The original project goal was to see if we could derived accurate range information from the IL without requiring much effort on the client side. The idea being that a pass could simply ask "what is the range of this ssa_name on this statement? "  and the compiler would go figure it out.

After lots of experimenting and prototyping the project evolved into what we are introducing here. I call it the Ranger.

Existing range infrastructure in the compiler works from the top down. It walks through the IL computing all ranges and propagates these values forward in case they are needed.  For the most part, other passes are required to either use global information, or process things in dominator order and work lockstep with EVRP to get more context sensitive ranges.
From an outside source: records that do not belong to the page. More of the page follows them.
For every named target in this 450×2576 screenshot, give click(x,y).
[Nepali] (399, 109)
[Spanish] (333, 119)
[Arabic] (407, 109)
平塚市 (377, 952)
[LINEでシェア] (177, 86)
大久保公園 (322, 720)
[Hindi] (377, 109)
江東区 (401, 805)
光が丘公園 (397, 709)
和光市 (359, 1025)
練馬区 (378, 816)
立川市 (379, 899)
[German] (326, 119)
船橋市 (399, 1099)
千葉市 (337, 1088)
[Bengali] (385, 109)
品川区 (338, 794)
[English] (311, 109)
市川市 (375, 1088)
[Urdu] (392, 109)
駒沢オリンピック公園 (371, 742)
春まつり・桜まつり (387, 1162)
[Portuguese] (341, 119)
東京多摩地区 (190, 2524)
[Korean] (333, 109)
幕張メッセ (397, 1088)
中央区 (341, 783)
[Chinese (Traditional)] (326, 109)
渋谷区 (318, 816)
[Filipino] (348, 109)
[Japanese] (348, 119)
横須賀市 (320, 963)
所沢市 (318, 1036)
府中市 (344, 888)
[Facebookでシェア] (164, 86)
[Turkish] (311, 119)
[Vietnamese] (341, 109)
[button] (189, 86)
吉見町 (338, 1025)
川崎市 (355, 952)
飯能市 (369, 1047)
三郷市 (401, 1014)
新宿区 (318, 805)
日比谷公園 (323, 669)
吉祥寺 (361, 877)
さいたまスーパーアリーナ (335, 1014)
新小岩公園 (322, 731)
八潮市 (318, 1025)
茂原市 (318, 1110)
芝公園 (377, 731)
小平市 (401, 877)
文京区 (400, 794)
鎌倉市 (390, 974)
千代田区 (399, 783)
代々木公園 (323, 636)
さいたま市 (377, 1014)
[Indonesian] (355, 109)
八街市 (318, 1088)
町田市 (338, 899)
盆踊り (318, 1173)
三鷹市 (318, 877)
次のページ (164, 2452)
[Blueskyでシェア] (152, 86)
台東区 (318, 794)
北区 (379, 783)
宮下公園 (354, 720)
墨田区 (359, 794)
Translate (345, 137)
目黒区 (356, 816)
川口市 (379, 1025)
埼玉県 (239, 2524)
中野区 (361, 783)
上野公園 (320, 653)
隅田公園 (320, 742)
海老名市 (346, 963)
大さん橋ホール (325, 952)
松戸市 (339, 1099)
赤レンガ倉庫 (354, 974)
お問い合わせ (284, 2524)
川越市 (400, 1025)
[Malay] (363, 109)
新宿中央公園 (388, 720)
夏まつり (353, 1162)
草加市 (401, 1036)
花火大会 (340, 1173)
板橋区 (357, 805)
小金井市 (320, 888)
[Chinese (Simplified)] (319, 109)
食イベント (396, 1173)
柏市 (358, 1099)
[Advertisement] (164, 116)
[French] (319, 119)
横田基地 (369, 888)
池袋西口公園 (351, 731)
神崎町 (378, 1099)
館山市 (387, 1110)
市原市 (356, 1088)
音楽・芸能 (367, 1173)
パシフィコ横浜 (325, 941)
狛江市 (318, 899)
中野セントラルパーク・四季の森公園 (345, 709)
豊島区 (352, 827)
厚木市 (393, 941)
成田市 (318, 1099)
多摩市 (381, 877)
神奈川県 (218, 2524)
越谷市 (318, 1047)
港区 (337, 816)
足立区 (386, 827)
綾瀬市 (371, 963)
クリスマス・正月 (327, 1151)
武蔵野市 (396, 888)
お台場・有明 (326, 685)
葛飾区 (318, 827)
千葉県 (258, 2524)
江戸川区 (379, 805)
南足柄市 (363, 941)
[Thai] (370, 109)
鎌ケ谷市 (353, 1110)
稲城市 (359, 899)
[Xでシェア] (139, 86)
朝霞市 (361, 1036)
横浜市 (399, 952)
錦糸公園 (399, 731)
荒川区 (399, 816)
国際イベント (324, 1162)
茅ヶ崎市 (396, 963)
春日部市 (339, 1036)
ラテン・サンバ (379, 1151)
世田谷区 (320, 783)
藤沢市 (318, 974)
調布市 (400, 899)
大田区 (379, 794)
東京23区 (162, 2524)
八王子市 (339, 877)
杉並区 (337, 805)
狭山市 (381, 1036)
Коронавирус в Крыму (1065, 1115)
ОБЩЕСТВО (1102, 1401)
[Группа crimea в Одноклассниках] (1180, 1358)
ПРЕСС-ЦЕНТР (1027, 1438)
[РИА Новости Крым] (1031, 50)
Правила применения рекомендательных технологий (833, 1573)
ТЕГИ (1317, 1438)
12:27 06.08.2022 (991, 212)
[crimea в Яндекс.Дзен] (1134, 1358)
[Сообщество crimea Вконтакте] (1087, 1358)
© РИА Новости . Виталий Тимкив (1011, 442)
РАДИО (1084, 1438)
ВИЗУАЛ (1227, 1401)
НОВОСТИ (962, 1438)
The Ranger's model is purely on-demand, and designed to have minimal overhead.   When a range is requested, the Ranger walking backwards through use-def chains to determine what ranges it can find relative to the name being requested.  This means it only looks at statements which are deemed necessary to evaluate a range.  This can result is some significant  speedups when a pass is only interested in a few specific cases, as is demonstrated in some of the pass conversions we have performed. We have also implemented a "quick and dirty" vrp-like pass using the ranger to demonstrate that it can also handle much heavier duty range work and still perform well.

The code is located on an svn branch *ssa-range*.  It is based on trunk at revision *259405***circa mid April 2018. **The branch currently bootstraps with no regressions.  The top level ranger class is called 'path_ranger' and is found in the file ssa-range.h.  It has 4 primary API's:

 * bool path_range_edge (irange& r, tree name, edge e);
 * bool path_range_entry (irange& r, tree name, basic_block bb);
 * bool path_range_on_stmt (irange&r, tree name, gimple *g);
 * bool path_range_stmt (irange& r, gimple *g);

This allows queries for a range on an edge, on entry to a block, as an operand on an specific statement, or to calculate the range of the result of a statement.  There are no prerequisites to use it, simply create a path ranger and start using the API.   There is even an available function which can be lightly called and doesn't require knowledge of the ranger:

   static inline bool
   on_demand_get_range_on_stmt (irange &r, tree ssa, gimple *stmt)
   {
       path_ranger ranger;
       return ranger.path_range_on_stmt (r, ssa, stmt);
   }

The Ranger consists of 3 primary components:

 * range.[ch] - A new range representation purely based on wide-int ,
   and allows ranges to consist of multiple non-overlapping sub-ranges.
 * range-op.[ch] - Implements centralized tree-code operations on the
   irange class (allowing adding, masking, multiplying, etc).
 * ssa-range*.[ch]  - Files containing a set of classes which implement
   the Ranger.

We have set up a project page on the wiki which contains documentation for the approach as well as some converted pass info and a to-do list here:

https://gcc.gnu.org/wiki/AndrewMacLeod/Ranger

We would like to include the ranger in GCC for this release, and realize there are still numerous things to be done before its ready for integration. It has been in prototype mode until now,  so we have not prepared the code for a merge yet.  No real performance analysis has been done on it either, but there is an integration page where you will find information about the 4 passes that have been converted to use the Ranger and the performance of those:

https://gcc.gnu.org/wiki/AndrewMacLeod/RangerIntegration

One of the primary tasks over the next month or two is to improve the sharing of operation code between the VRPs and the Ranger. We haven't done a very good job of that so far.   This is included along with a list ofknown issues we need to look at on the to-do page:

https://gcc.gnu.org/wiki/AndrewMacLeod/RangerToDo .

The Ranger is far enough along now that we have confidence in both its approach and ability to perform, and would like to solicit feedback on what you think of it,  any questions, possible uses,  as well as potential requirements to integrate with trunk later this stage.

Please visit the project page and have a look.  We've put as much documentation, comments, and to-dos there as we could think of.  We will try to keep it up-to-date.